For that, the pl.collect_all() technique is used on information_gain_dfs. This evaluates all LazyFrames in parallel, which makes the processing very environment friendly. The result’s a listing of polars DataFrames, that are concatenated and sorted by info acquire.

For the center illness instance, the info appears to be like like this:

┌──────────────────┬────────────────┬───────────────┬─────────────┐
│ information_gain ┆ parent_entropy ┆ feature_value ┆ characteristic     │
│ ---              ┆ ---            ┆ ---           ┆ ---         │
│ f64              ┆ f64            ┆ f64           ┆ str         │
╞══════════════════╪════════════════╪═══════════════╪═════════════╡
│ 0.138032         ┆ 0.999909       ┆ 129.0         ┆ ap_hi       │
│ 0.09087          ┆ 0.999909       ┆ 85.0          ┆ ap_lo       │
│ 0.029966         ┆ 0.999909       ┆ 0.0           ┆ ldl cholesterol │
│ 0.028388         ┆ 0.999909       ┆ 54.0          ┆ age_years   │
│ 0.01968          ┆ 0.999909       ┆ 27.435041     ┆ bmi         │
│ …                ┆ …              ┆ …             ┆ …           │
│ 0.000851         ┆ 0.999909       ┆ 0.0           ┆ lively      │
│ 0.000351         ┆ 0.999909       ┆ 156.0         ┆ peak      │
│ 0.000223         ┆ 0.999909       ┆ 0.0           ┆ smoke       │
│ 0.000098         ┆ 0.999909       ┆ 0.0           ┆ alco        │
│ 0.000031         ┆ 0.999909       ┆ 0.0           ┆ gender      │
└──────────────────┴────────────────┴───────────────┴─────────────┘

Out of all options, the ap_hi (Systolic blood strain) characteristic worth of 129 leads to the most effective info acquire and thus might be chosen for the primary break up.

information_gain = 0
if len(information_gain_dfs) > 0:
    best_params = information_gain_dfs.row(0, named=True)
    information_gain = best_params["information_gain"]

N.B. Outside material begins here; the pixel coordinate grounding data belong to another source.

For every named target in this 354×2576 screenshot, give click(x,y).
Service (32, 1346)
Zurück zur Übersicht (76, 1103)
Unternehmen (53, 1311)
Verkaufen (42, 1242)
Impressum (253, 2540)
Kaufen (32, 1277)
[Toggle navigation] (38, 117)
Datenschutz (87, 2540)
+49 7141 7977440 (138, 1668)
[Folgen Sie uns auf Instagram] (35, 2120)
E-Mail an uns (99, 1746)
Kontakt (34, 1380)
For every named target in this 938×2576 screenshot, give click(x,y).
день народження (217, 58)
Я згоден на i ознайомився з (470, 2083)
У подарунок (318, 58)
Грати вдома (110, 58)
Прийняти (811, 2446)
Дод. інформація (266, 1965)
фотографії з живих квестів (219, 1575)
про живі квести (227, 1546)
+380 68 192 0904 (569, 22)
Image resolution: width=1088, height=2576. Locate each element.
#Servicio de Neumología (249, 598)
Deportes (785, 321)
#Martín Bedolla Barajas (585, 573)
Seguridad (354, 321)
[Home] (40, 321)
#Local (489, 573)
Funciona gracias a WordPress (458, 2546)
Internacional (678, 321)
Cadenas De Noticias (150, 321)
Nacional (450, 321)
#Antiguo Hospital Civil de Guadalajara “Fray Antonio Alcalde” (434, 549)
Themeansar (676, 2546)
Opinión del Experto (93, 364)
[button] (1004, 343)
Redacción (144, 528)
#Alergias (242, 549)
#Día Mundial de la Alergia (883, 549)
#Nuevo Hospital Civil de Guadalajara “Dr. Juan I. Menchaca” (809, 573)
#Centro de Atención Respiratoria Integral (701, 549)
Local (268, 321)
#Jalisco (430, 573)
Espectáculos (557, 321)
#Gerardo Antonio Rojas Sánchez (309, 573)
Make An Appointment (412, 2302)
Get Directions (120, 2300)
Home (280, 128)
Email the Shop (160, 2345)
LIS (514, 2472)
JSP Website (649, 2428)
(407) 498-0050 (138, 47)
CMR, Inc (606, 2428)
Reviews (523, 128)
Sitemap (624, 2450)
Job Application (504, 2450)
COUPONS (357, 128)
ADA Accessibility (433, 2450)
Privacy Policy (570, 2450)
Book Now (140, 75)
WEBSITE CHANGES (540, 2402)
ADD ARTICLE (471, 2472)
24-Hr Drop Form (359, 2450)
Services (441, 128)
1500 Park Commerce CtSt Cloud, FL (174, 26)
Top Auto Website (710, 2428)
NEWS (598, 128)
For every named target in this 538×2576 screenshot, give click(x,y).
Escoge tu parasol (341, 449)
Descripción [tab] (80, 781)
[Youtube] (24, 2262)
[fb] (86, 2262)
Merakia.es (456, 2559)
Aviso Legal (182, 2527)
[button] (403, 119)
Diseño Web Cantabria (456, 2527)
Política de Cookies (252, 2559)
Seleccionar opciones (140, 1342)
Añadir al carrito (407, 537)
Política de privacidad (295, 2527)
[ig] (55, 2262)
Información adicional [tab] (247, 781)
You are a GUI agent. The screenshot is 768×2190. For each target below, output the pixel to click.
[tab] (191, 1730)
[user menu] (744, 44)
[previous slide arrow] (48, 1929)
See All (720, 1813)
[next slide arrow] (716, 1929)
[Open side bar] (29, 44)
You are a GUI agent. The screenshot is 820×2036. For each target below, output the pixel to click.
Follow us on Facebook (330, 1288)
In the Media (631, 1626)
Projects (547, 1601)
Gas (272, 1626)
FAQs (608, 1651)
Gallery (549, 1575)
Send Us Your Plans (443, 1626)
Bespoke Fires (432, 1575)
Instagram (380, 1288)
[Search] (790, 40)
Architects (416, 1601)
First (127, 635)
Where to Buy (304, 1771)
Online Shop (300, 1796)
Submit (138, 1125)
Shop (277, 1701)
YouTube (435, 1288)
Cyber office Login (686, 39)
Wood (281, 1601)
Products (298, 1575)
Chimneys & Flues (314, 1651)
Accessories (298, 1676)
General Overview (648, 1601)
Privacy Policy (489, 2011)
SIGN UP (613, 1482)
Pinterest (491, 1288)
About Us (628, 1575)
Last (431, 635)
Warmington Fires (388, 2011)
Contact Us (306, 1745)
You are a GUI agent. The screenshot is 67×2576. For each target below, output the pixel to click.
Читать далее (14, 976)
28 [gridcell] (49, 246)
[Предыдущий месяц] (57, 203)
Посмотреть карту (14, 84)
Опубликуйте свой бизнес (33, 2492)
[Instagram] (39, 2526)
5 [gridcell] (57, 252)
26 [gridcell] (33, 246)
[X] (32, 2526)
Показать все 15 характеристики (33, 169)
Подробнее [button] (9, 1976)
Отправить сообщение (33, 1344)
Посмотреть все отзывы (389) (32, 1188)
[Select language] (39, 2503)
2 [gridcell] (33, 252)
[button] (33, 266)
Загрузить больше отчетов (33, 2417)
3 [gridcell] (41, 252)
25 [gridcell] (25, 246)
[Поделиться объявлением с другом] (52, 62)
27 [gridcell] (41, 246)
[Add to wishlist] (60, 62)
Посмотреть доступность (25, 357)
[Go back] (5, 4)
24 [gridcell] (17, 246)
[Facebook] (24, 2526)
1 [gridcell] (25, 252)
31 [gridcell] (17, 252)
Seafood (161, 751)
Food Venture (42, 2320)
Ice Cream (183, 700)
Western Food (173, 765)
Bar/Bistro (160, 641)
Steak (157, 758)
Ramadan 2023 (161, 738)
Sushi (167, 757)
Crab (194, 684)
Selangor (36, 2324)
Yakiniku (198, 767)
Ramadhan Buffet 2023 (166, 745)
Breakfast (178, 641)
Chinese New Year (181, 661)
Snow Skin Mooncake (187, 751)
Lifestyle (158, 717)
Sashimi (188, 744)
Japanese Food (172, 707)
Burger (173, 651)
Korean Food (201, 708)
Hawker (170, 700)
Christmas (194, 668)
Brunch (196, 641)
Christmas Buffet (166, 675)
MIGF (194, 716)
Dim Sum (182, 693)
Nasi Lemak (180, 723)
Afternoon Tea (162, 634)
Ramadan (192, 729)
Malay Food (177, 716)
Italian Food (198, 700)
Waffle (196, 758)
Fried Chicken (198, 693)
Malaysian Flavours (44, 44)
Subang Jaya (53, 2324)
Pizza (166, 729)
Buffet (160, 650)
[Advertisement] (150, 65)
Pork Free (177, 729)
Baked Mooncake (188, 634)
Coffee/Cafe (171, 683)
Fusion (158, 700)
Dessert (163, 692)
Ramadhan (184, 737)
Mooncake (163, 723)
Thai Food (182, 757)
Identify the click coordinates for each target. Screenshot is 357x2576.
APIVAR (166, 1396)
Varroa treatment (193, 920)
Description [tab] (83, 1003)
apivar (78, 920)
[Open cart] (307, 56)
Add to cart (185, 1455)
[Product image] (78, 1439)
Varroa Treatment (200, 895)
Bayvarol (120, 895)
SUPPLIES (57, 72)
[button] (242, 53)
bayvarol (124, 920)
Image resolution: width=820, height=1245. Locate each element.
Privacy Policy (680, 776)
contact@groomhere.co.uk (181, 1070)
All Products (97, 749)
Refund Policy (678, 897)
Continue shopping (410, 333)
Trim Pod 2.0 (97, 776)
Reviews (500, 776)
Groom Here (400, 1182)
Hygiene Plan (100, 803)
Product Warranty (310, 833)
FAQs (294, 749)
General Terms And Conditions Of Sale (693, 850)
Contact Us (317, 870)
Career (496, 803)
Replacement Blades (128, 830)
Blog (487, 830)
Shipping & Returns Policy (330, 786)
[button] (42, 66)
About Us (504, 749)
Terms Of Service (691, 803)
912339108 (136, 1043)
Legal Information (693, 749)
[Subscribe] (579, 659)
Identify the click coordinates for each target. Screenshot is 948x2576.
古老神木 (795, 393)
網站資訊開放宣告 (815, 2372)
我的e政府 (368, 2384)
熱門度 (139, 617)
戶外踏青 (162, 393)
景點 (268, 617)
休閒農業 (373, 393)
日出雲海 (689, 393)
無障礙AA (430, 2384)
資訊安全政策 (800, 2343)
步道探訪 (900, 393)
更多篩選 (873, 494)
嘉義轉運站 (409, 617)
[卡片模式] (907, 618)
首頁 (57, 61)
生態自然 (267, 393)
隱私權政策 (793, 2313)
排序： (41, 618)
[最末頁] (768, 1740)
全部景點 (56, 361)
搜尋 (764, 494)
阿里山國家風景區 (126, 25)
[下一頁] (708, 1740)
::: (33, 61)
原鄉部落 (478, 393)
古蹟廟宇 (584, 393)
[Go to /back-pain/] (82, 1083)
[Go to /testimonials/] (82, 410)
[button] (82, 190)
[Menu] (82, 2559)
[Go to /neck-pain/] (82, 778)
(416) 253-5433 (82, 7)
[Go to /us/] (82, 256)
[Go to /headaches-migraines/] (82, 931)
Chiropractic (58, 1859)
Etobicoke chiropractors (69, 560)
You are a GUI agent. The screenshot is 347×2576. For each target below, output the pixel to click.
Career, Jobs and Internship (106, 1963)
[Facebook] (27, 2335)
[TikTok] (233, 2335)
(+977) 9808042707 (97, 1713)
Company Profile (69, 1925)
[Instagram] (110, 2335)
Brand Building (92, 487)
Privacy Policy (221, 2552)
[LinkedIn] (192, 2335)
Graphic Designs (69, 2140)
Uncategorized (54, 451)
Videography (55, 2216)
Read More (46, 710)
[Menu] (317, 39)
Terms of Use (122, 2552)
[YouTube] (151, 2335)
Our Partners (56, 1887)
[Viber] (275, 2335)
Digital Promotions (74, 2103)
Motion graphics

In some instances, information_gain_dfs is perhaps empty, for instance, when all splits lead to having solely examples on the left or proper aspect. If so, the knowledge acquire is zero. In any other case, we get the characteristic worth with the best info acquire.

if information_gain > 0:
    left_mask = knowledge.choose(filter=pl.col(best_params["feature"]) <= best_params["feature_value"])
    if isinstance(left_mask, pl.LazyFrame):
        left_mask = left_mask.accumulate(streaming=self.streaming)
    left_mask = left_mask["filter"]

    # Cut up knowledge
    left_df = knowledge.filter(left_mask)
    right_df = knowledge.filter(~left_mask)

    left_subtree = self._build_tree(left_df, feature_names, target_name, unique_targets, depth + 1)
    right_subtree = self._build_tree(right_df, feature_names, target_name, unique_targets, depth + 1)

    if isinstance(knowledge, pl.LazyFrame):
        target_distribution = (
            knowledge.choose(target_name)
            .accumulate(streaming=self.streaming)[target_name]
            .value_counts()
            .kind(target_name)["count"]
            .to_list()
        )
    else:
        target_distribution = knowledge[target_name].value_counts().kind(target_name)["count"].to_list()

    return {
        "sort": "node",
        "characteristic": best_params["feature"],
        "threshold": best_params["feature_value"],
        "information_gain": best_params["information_gain"],
        "entropy": best_params["parent_entropy"],
        "target_distribution": target_distribution,
        "left": left_subtree,
        "proper": right_subtree,
    }
else:
    return {"sort": "leaf", "worth": self.get_majority_class(knowledge, target_name)}

When the knowledge acquire is larger than zero, the sub-trees are outlined. For that, the left masks is outlined utilizing the characteristic worth that resulted in the most effective info acquire. The masks is utilized to the mum or dad knowledge to get the left knowledge body. The negation of the left masks is used to outline the proper knowledge body. Each left and proper knowledge frames are used to name the _build_tree() technique once more with an elevated depth+1. Because the final step, the goal distribution is calculated. That is used as further info on the node and might be seen when plotting the tree together with the opposite info.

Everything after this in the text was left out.